If you’ve been around this website for the past few years, chances are you have seen me write something like “Well, [Stat X] doesn’t begin to stabilize until a player reaches [X Plate Appearances].” Statements like these hint at a topic that is near and dear to me; sample size!
We all know the most common baseball caveat; small sample size. What does it really mean, though? It is consistent among statistics? How do you know when a sample size is no longer small? I hope to shed some light on these topics.
To begin, I must disclose this is definitely not my own work. Many folks have tinkered with this stuff over the years, but the most commonly used metrics from Russell Carleton, aka “Pizza Cutter.” You can read one of his posts here. I’ll do my best to shortly summarize and then we’ll look at some Reds stats!
Basically, by using math we can determine what sample size of plate appearance, at-bats, or balls in play are required before you can begin to trust the stat you are analyzing. For example, we all know as baseball fans that if a batter gets a hit in his first at-bat of the season, we shouldn’t consider his “true talent level” to be a 1.000 AVG. If a hitter goes 7-for-10, we know his true talent level is not a .700 AVG. However, most fans get to a point where they start to believe the numbers they are seeing. This may be different for each fan. Take Joey Votto’s slow start this year. Entering Thursday’s game with the Cubs, he had a .182 AVG in 63 plate appearances. It’s natural to wonder what’s wrong with Joey. But if I told you batting average took over 900 plate appearances to begin to stabilize, would you stop worrying? Some might. Some might ask “What is stabilizing?” Glad you asked!
Stabilization points were determined by Carleton using a method called split-half reliability. Essentially, you take a sample and cut it in half, then arrange those halves in every possibly combination and run correlations between the two sets of samples. Average those out, and you get an overall correlation. So, what is stabilization? Carleton surmised that once all the sets of samples reach a mean correlation of around 0.7, they have “begun to stabilize.” Another way to say this is that the signal-to-noise ratio is at 0.5 (i.e. 0.707*0.707=0.5), which means there is as much true talent level description in the stat as there is random variation.

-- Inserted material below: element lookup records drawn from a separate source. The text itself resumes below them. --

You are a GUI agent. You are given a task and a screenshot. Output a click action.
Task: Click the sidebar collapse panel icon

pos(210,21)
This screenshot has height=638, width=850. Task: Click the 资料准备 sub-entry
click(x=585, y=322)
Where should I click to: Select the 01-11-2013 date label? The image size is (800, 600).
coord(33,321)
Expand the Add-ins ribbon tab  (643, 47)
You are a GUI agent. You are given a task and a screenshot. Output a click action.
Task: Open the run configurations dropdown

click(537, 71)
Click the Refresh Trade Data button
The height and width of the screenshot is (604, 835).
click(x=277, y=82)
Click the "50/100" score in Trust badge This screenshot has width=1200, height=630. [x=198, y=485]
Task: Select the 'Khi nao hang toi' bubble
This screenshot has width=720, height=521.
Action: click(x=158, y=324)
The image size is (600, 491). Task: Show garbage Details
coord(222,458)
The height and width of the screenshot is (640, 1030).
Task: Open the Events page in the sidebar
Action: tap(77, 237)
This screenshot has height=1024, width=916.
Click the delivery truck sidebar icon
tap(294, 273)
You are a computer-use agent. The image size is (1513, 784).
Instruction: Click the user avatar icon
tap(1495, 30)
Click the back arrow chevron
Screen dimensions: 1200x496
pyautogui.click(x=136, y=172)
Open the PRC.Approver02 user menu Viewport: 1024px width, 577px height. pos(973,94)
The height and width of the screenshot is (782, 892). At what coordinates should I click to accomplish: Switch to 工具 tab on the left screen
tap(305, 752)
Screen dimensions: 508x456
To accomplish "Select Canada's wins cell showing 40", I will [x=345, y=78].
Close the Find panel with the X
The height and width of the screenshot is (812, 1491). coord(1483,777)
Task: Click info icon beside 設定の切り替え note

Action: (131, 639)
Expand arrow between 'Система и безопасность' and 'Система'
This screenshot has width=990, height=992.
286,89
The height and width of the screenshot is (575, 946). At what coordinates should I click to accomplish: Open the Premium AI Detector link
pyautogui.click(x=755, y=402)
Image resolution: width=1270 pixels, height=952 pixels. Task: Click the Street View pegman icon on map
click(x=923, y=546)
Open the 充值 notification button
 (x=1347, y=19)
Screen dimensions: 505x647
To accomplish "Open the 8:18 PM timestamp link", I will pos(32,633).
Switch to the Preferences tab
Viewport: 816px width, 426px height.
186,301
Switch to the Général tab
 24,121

So, when do some stats begin to stabilize? Here’s a chart of a few for your viewing pleasure:
Notice the quickest things to stabilize are all related to how often you swing; swing percentage, strikeout percentage, and contact percentage. Other things take very, very long to stabilize. Batting average, for example, takes longer than a full season to determine a true talent level. For some players, we’re already to the stabilization points for Swing% and K%. For others, we’re close. Let’s have a look at the first three and see if we can make any conclusions from the data:
(Note: The asterisk denotes that I also used Scott Schebler’s 2015 AAA numbers when determining his K%, and the double-asterisk denotes that I used Devin Mesoraco’s 2014 numbers in the 2015 column since he didn’t really have a 2015 to speak of.)
This chart is sorted by Swing Rate. I think if you’ve been watching the Reds this year you didn’t need a chart to tell you Brandon Phillips has been swinging at everything in sight. Now you have proof! Given that Swing% stabilizes rather quickly, we can make the statement that Phillips has likely altered his game plan and his new approach and true talent level has his swinging at many more pitches than at any other time in his career.
This chart is sorted by Strikeout Rate. Zack Cozart has been dazzling so far. If he truly changed his approach and we can trust his increased contact rate and decreased strikeout rate, he could be in for a career year, even if his luck on balls-in-play takes a major turn for the worse.
As expected, since Phillips is swinging way more than ever he’s striking out less. This may be counter-intuitive, but swinging early and often means you put the ball in play before you ever have the chance to strike out.
This chart has been sorted a third and final time, now by Contact%. This stat begins to stabilize around 100 PA, so there can still be some noise in these. But they can also be telling.
The point of this article was not to draw any huge, ground-breaking conclusions, but simply to introduce the idea of reliability and stabilization so we can discuss it more in the future!
I’d interested to hear what you guys can glean from the above data, as well as your eye balls! Post your findings on the comments below!
(Note: For those of you who were expecting a third RE24 article, I apologize. I decided three articles in a row about the same topic was probably not fun for readers who didn’t like the topic.)